* [Collected data]:
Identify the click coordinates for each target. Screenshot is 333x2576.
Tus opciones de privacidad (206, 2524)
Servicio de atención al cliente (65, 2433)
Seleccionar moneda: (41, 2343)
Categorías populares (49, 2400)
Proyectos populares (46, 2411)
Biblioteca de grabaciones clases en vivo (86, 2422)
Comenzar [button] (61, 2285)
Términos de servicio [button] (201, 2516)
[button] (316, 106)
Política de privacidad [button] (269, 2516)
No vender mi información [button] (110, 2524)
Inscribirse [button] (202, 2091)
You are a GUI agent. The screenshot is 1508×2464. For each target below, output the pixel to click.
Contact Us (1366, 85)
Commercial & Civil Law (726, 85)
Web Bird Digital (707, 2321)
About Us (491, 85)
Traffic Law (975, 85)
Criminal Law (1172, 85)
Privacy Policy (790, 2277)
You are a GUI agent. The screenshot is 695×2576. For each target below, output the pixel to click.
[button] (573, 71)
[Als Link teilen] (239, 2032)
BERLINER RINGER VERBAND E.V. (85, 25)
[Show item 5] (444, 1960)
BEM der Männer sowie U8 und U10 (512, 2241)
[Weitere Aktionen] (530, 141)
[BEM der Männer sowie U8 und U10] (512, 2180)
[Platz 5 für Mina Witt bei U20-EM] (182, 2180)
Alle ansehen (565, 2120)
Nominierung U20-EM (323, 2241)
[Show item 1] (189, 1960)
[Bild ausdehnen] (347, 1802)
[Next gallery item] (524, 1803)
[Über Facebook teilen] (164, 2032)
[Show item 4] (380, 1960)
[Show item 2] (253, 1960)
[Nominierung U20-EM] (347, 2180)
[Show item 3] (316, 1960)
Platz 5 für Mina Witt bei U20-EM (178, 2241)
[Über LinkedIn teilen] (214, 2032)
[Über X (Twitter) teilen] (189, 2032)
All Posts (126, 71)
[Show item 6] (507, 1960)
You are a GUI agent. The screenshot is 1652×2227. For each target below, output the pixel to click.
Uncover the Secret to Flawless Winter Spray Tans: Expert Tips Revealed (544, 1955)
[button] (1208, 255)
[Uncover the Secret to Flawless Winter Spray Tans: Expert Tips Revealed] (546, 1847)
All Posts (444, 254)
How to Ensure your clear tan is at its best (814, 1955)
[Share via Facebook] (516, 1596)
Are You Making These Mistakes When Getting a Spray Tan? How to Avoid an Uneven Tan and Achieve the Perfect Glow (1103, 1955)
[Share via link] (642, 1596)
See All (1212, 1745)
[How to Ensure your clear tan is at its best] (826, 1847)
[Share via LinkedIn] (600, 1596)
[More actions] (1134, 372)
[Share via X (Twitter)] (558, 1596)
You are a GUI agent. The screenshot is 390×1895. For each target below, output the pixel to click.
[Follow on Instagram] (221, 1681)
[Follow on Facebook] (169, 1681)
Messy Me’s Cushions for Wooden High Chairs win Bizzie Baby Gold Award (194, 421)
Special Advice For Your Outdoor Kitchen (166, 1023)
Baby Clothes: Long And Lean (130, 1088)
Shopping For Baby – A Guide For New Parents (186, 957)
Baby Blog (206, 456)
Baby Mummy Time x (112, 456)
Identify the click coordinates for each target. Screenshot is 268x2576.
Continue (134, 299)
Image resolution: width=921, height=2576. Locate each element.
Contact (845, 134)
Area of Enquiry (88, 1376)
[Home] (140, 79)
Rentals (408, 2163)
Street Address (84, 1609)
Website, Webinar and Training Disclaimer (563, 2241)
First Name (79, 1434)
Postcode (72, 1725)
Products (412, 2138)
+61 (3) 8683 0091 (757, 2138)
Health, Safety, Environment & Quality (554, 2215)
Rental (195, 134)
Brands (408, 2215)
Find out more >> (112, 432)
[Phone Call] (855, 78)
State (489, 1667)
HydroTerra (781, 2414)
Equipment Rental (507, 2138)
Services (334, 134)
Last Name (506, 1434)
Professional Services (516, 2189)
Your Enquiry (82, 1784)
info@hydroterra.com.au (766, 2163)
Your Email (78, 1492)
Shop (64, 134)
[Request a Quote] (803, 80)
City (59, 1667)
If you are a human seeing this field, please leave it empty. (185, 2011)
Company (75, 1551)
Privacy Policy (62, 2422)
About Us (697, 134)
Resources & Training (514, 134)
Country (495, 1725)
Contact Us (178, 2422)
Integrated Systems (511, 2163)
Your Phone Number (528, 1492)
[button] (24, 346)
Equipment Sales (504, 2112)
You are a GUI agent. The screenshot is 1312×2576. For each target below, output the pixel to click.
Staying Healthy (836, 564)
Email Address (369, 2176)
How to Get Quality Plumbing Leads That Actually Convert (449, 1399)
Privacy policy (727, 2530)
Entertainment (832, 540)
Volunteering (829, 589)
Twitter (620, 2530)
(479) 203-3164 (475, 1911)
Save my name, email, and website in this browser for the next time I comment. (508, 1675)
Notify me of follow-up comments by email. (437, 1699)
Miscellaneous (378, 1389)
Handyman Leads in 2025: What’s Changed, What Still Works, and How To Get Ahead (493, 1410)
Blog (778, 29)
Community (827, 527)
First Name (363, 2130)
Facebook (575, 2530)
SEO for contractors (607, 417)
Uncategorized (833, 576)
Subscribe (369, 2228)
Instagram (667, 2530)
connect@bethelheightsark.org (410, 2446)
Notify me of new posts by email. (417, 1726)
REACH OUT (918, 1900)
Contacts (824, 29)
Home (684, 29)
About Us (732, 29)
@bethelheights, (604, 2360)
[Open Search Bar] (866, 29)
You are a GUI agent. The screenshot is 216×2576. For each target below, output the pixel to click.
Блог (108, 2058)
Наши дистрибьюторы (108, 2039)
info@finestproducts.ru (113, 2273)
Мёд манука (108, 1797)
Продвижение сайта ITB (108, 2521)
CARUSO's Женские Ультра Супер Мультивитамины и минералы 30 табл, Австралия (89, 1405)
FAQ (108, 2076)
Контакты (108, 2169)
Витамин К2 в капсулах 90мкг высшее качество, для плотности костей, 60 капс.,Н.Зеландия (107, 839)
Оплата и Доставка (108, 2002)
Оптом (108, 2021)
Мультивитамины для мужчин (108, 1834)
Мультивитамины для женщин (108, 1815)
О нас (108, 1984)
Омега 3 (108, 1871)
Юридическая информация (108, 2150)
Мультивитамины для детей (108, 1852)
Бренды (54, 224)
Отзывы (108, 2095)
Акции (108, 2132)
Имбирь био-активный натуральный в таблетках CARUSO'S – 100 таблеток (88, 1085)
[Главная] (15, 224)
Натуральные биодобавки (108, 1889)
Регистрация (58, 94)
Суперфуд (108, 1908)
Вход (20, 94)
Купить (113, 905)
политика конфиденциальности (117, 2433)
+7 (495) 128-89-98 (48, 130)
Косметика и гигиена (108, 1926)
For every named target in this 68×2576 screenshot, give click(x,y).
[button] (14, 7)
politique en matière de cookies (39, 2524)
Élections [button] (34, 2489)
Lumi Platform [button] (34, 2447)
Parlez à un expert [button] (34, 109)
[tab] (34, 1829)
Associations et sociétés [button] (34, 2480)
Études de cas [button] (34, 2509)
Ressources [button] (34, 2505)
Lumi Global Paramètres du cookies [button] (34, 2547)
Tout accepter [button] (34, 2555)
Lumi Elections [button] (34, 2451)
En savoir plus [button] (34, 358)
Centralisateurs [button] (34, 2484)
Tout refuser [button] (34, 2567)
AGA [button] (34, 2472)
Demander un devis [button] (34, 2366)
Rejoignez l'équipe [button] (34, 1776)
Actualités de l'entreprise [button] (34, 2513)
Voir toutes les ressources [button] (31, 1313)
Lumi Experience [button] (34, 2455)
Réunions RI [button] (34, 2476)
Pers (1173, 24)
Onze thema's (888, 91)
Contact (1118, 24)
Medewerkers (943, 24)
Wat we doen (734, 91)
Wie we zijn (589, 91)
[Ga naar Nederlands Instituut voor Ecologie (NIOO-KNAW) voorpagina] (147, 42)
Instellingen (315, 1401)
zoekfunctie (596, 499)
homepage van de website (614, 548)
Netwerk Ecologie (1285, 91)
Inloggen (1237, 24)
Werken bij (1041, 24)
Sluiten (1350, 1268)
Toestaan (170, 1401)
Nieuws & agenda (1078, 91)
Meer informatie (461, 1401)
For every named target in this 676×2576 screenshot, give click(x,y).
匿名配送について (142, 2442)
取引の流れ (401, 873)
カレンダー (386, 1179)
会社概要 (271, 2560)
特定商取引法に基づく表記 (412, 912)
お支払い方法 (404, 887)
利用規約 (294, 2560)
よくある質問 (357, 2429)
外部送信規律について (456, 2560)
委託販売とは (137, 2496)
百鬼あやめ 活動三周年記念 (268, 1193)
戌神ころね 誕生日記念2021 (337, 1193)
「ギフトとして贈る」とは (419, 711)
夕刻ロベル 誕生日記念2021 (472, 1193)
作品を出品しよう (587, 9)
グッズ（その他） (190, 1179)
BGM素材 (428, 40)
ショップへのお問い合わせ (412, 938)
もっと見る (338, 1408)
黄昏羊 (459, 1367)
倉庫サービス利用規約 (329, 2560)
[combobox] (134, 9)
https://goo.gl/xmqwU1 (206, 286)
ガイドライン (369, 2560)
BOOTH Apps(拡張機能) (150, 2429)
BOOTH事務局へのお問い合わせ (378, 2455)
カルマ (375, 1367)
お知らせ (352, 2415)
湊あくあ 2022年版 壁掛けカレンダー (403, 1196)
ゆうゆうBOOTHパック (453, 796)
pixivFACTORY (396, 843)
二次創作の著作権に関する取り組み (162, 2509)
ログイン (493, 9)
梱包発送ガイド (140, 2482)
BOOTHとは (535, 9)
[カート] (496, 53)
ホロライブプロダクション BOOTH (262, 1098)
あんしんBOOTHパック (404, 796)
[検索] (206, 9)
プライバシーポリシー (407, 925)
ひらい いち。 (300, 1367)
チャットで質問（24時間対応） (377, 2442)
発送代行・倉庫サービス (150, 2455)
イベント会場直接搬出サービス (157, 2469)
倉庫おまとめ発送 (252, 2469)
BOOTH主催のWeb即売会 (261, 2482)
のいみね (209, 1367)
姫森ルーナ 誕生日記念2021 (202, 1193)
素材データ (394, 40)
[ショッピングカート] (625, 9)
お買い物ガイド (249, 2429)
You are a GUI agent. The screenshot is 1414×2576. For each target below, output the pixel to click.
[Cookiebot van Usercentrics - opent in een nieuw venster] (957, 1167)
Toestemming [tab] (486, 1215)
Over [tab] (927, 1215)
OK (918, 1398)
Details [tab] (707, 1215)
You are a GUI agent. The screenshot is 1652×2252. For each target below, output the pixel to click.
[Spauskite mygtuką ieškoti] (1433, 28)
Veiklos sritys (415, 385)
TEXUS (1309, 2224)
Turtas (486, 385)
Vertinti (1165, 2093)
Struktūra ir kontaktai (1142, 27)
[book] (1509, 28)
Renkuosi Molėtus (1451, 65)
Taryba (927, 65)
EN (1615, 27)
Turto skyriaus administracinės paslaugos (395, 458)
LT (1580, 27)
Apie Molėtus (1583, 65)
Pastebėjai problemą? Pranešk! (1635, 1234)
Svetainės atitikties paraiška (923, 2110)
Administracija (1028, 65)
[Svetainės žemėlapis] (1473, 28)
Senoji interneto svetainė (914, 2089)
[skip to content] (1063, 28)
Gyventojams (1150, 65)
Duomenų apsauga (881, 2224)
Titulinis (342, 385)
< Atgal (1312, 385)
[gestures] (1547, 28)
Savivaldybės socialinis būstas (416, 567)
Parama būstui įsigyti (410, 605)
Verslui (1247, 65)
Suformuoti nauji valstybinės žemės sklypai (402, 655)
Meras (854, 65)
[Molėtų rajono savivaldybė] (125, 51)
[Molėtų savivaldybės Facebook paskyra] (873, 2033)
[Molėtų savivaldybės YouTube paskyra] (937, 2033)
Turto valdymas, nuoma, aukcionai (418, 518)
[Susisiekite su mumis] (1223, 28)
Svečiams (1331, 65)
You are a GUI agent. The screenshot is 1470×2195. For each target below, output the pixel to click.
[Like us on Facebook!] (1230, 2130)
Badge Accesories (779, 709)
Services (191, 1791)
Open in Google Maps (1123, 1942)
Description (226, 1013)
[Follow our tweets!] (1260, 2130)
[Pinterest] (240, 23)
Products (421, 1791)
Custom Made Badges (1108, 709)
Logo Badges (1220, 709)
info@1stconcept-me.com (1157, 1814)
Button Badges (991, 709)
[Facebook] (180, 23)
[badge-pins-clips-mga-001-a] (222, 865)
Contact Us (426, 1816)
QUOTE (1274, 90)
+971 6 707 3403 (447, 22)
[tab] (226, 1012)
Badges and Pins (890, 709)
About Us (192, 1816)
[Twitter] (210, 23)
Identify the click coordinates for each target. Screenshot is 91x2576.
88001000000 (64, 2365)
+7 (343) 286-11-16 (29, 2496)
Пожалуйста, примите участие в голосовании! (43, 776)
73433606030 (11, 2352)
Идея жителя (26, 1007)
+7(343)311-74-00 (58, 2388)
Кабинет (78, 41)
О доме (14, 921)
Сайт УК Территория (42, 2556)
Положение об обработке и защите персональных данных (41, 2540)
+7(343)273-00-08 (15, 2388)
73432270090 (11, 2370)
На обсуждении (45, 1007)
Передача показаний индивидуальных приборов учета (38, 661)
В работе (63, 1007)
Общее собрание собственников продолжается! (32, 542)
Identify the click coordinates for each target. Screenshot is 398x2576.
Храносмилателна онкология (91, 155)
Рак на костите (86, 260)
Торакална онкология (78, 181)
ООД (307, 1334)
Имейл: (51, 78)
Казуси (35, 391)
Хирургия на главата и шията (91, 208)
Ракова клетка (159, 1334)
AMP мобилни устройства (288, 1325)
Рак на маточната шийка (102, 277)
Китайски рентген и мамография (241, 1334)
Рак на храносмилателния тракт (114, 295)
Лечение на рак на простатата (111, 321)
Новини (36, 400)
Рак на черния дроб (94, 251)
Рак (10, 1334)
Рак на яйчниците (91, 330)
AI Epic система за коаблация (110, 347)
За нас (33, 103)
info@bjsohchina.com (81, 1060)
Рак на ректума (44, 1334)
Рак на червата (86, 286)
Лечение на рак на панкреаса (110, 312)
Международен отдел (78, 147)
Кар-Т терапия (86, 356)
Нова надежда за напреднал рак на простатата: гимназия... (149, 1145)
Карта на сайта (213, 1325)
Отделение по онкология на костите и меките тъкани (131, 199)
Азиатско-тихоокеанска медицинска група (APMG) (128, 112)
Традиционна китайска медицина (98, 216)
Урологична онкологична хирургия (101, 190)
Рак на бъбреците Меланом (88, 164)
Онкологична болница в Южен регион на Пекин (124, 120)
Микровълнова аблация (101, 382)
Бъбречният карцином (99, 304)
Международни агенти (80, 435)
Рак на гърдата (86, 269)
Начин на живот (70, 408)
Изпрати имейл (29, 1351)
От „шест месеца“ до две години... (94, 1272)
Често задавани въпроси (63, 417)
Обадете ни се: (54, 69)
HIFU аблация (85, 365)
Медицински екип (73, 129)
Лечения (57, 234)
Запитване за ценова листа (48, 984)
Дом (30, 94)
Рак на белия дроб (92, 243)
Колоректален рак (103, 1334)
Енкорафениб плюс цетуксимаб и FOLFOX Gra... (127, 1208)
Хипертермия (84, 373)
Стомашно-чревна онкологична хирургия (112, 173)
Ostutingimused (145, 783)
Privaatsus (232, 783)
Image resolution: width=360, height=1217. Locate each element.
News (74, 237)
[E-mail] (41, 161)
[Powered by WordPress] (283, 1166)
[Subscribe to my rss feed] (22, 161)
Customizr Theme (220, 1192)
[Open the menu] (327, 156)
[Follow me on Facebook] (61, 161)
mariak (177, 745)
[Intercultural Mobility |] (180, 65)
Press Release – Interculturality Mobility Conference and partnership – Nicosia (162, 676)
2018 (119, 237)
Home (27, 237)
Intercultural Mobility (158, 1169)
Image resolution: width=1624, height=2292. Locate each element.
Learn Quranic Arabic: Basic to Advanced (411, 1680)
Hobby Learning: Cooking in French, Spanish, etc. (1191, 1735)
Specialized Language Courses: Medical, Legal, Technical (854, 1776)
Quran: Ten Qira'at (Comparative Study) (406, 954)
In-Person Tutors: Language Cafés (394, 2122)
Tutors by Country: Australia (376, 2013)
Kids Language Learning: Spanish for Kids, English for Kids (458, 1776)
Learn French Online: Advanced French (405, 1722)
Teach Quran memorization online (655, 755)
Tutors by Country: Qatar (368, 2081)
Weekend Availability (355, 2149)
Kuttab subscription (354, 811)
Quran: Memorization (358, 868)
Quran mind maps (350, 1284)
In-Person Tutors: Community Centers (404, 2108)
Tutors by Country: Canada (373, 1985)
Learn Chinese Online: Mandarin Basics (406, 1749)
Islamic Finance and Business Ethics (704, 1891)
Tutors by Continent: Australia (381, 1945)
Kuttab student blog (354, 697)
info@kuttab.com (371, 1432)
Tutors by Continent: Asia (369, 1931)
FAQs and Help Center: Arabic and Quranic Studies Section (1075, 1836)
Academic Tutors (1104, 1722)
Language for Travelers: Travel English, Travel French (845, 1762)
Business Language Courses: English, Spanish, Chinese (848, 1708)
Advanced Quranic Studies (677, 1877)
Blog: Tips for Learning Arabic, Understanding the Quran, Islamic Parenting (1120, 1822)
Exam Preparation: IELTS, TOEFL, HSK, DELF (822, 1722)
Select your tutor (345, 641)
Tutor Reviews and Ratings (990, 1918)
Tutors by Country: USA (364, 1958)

* [Prompt]: The stretch of entries above that starts with the line containing "Натуральные биодобавки (108, 1889)" and goes on through the line containing "Wie we zijn (589, 91)" is to be transcribed exactly, and no other line is to be transcribed.

* [Finished exercise]:
Натуральные биодобавки (108, 1889)
Регистрация (58, 94)
Суперфуд (108, 1908)
Вход (20, 94)
Купить (113, 905)
политика конфиденциальности (117, 2433)
+7 (495) 128-89-98 (48, 130)
Косметика и гигиена (108, 1926)
For every named target in this 68×2576 screenshot, give click(x,y).
[button] (14, 7)
politique en matière de cookies (39, 2524)
Élections [button] (34, 2489)
Lumi Platform [button] (34, 2447)
Parlez à un expert [button] (34, 109)
[tab] (34, 1829)
Associations et sociétés [button] (34, 2480)
Études de cas [button] (34, 2509)
Ressources [button] (34, 2505)
Lumi Global Paramètres du cookies [button] (34, 2547)
Tout accepter [button] (34, 2555)
Lumi Elections [button] (34, 2451)
En savoir plus [button] (34, 358)
Centralisateurs [button] (34, 2484)
Tout refuser [button] (34, 2567)
AGA [button] (34, 2472)
Demander un devis [button] (34, 2366)
Rejoignez l'équipe [button] (34, 1776)
Actualités de l'entreprise [button] (34, 2513)
Voir toutes les ressources [button] (31, 1313)
Lumi Experience [button] (34, 2455)
Réunions RI [button] (34, 2476)
Pers (1173, 24)
Onze thema's (888, 91)
Contact (1118, 24)
Medewerkers (943, 24)
Wat we doen (734, 91)
Wie we zijn (589, 91)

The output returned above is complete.